Highest point
- Elevation: 3480+ ft, (1061+ m)
- Prominence: 1,080 ft (329 m)
- Coordinates: 45°43′01″N 122°17′44″W﻿ / ﻿45.7169724°N 122.2956882°W

Geography
- Location: Clark County, Washington, U.S.
- Parent range: Cascade Range
- Topo map: USGS Larch Mountain

= Larch Mountain (Clark County, Washington) =

Mountain in Washington (state), United States

Larch Mountain, elevation 3480 ft, is the highest free-standing peak in Clark County, Washington. (The andesite plugs Pyramid Rock and Sturgeon Rock are higher but are outcroppings on ridges of Silver Star Mountain.) It is laced by a network of gravel roads as part of the Yacolt Burn State Forest. The eastern flank of the mountain was scorched by a gigantic forest fire in September 1902 and subsequently experienced a massive rockslide that rendered that side mostly unvegetated. The southern section of the mountain is part of the Jones Creek Off-Road Vehicle recreation area. From the picnic area at the top, the view is west toward the Vancouver, Washington area and east to Silver Star. A minimum security prison/work camp is situated nearby, whose inmates construct fire roads, fire trails, maintain campgrounds and help fight fires in the area.

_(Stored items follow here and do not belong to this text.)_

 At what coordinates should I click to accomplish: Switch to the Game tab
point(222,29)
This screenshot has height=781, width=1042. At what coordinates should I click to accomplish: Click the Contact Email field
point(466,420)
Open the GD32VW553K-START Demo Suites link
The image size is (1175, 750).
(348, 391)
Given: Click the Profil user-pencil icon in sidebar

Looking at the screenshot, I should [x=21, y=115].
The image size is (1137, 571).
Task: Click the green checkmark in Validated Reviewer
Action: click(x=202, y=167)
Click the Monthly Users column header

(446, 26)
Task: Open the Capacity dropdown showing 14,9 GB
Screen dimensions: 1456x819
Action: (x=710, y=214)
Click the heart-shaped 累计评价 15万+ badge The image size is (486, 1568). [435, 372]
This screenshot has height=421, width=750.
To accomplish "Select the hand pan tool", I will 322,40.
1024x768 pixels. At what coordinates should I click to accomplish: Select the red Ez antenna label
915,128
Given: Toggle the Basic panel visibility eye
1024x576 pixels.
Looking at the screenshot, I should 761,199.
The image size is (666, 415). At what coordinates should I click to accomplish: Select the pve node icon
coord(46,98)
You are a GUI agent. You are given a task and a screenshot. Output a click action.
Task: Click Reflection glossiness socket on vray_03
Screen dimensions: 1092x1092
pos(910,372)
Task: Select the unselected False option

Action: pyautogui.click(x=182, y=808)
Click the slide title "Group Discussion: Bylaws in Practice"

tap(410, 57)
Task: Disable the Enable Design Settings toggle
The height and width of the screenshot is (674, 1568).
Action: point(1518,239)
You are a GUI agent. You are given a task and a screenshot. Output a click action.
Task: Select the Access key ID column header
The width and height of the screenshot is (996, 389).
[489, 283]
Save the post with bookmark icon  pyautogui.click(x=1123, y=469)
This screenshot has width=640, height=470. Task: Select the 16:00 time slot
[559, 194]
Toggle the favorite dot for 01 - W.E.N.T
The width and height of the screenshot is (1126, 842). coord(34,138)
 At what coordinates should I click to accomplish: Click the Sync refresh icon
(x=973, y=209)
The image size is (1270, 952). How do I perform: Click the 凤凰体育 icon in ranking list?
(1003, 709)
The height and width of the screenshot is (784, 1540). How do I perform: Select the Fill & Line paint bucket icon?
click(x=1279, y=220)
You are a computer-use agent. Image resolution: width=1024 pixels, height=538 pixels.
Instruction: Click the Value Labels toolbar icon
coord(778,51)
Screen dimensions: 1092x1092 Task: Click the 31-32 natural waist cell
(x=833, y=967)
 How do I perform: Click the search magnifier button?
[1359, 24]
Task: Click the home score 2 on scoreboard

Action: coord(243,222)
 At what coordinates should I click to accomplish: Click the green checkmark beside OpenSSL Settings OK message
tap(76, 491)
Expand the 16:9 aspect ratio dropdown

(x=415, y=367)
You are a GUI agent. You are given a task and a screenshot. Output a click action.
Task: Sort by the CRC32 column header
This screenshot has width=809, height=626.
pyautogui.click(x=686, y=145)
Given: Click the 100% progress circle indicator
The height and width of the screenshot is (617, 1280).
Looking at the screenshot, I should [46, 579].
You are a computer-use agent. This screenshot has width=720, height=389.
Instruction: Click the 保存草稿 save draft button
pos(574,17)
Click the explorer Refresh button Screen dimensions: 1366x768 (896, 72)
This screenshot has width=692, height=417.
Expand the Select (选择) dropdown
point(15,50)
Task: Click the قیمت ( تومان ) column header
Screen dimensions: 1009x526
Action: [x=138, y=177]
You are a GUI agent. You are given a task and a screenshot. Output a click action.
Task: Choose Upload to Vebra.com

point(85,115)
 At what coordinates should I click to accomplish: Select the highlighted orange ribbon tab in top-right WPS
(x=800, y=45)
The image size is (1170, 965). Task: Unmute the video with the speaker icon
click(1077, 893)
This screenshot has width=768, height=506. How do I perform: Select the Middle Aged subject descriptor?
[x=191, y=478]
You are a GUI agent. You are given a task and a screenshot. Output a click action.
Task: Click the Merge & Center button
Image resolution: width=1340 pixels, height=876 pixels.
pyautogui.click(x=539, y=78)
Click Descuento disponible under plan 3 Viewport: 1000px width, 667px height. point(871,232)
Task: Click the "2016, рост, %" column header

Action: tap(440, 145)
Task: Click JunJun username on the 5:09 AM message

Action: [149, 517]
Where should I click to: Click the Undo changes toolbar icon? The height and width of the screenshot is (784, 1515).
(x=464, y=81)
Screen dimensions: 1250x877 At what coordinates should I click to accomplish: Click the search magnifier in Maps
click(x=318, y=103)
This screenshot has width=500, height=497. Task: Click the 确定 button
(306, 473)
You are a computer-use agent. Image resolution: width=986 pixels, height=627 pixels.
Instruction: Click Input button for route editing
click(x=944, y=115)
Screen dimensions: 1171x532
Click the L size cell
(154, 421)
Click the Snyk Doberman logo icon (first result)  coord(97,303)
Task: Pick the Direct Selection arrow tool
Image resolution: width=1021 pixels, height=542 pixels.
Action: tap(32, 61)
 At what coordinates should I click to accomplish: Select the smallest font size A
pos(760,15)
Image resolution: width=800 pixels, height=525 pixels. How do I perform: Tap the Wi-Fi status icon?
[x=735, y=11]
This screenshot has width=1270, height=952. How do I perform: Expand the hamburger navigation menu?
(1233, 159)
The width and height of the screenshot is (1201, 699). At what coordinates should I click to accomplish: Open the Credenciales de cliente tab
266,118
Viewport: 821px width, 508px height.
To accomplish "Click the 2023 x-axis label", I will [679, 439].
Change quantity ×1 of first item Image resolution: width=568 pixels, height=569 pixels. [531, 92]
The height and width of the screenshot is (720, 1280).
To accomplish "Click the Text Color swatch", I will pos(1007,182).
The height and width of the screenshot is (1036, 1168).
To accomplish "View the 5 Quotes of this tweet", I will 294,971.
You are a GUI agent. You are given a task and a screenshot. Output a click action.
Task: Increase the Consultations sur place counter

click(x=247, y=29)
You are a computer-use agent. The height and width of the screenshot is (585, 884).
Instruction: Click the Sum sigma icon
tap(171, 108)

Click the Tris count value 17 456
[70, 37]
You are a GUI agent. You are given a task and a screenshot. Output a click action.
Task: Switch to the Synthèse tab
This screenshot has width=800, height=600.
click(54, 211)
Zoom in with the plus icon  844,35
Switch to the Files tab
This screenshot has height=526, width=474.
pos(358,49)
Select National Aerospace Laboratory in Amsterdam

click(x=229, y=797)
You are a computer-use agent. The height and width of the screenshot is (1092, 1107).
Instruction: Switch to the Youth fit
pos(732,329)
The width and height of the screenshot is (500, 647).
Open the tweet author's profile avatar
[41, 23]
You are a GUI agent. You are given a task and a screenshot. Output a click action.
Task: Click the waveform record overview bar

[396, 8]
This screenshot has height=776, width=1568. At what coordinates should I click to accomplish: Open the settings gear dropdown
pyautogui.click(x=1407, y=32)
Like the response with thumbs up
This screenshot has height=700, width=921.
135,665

== Livingston Mountain Washington ==

Livingston Mountain is Larch Mountain's sister peak. It lies North of Camas, Washington. Livingston Mountain has gained popularity in recent years with developers. However, Camp Bonneville occupies much of the North and West flanks of the mountain, limiting the development in that area. The Mountain is only 25 minutes from the Portland Airport. The Livingston and Larch area is abundant with wild life including deer, elk, black bear, coyote, grouse, bald eagles, bobcat and mountain lion. The Flora is also quite abundant tall evergreens, lush ferns, huckle berries and many more. Due to the Yacolt Burn most trees are only half of a century old but it is not uncommon to find a tree or two that escaped the burn and now towers over the surrounding trees.